The server only updates the manifest each time step 6 completes successfully, so failures during steps 3-6 (including crashes on the server or client) can be resumed safely (well, more or less).

There are a few bits that were a little fiddly in doing chunk-wise zip file creation. The basic thing that needs to be achieved is to find a chunk-able compression algorithm. Deflate can be used in this manner.

The java ZipOutputStream and DeflaterOutputStream are not really suitable for 'chunk-wise' deflation/zipping, since they don't allow an arbitrary flushing. There is a BSD-style licensed java implementation of ZLib at http://www.jcraft.com/jzlib. I haven't benchmarked it for speed, but it gives the same output as the Java implementation. JZLib is great, and is supports all the flushing modes of ZLib (unlike the java.util.zip.Deflate implementation).

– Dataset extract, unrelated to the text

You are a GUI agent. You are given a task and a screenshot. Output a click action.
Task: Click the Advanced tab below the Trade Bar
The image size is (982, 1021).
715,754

Also, Zip files compute a CRC for each entry. So, the manifest entry in step 4 contains a 'partial' CRC, which for each chunk is updated and sent back in the book-keeping info in step 5. There is a public domain implementation of CRC for java at http://www.axlradius.com/freestuff/CRC32.java. I've benchmarked it and it is as fast as (and provides equivalent CRCs) the native java implementation.

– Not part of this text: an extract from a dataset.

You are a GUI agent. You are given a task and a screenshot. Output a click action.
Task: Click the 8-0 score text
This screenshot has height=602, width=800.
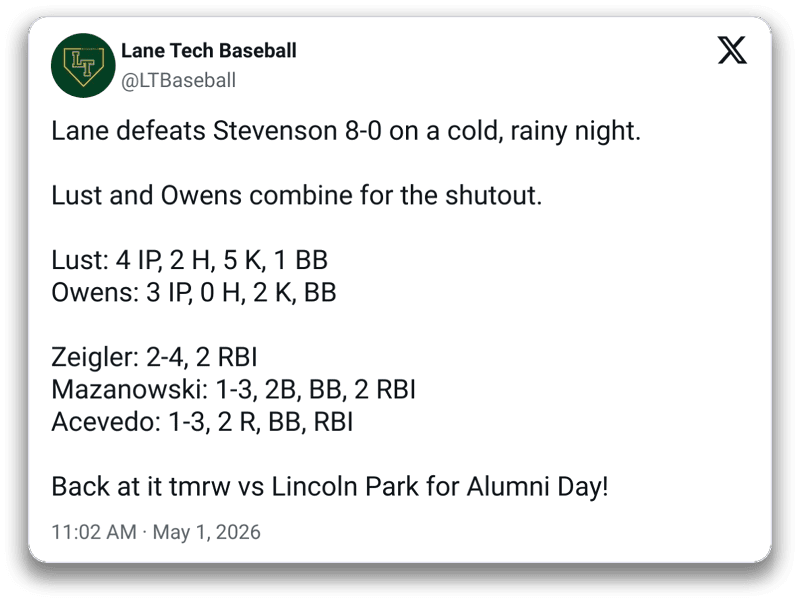pyautogui.click(x=363, y=131)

Finally, the Zip file format is quite pernickety. I managed to piece together most of an implementation from the wikipedia page and http://www.pkware.com/documents/casestudies/APPNOTE.TXT. Although at one point I couldn't work the right value for one of the fields. Luckily the JDK's ZipOutputStream source is available so you can see what they do.


I don't know of anything that will allow you to resume compression in the middle of a stream; that seems like a very state-sensitive thing.

Instead, you might consider "breaking" the file up into smaller chunks and sending those individually (with compression). Say, 100kb chunks (for example). You still can't resume in the middle of a chunk, but you could easily start at the beginning of the most recent chunk.


Compressing on the fly is easy. The problem you're going to have is resuming the upload. That basically eliminates HTTP as a transport so you'll need to look at something like (S)FTP or SCP. Even there the problem is you're not creating a file on the client so what's going to be resumed? In the very least you will need to use a compression method that is deterministic (meaning that given a specified file, any two runs of the compression algorithm will produce exactly the same output). If this isn't true, you can't resume at all.

My advice is to take a slightly tangential approach. Divide the file into manageable chunks (say 50MB). That is deterministic. Compress each chunk individually. If a chunk fails, resend it. There is no resumption but you can get partial uploads by the server telling the client what chunks its received or waiting for.

One problem you'll have is identifying a particular file. Will the file name do? Is there some other identifying characteristic? If two clients try and upload the same file will the server be able to detect this? The standard approach for this kind of thing is to use a checksum (SHA1 hash of the file contents) but you don't want to read a 16GB file in its entirety just to do a checksum. So some other method would be preferable.

Imagine the network communication goes something like this:

Client: SEND file1234 CHUNKS 167
Server: RECEIVED (already got) or WAIT 7 (chunk #)
Client: compress and send chunk 7
Server: WAIT 8
....

This method will also handle multiple clients uploading the file at the same time as the server can ask for different chunks from different clients and merge them together.

The one problem with this method is the file isn't "complete" on the server (as a zip or tarball) but I think you need to give that up to end up with something that'll actually work and not be a nightmare to code.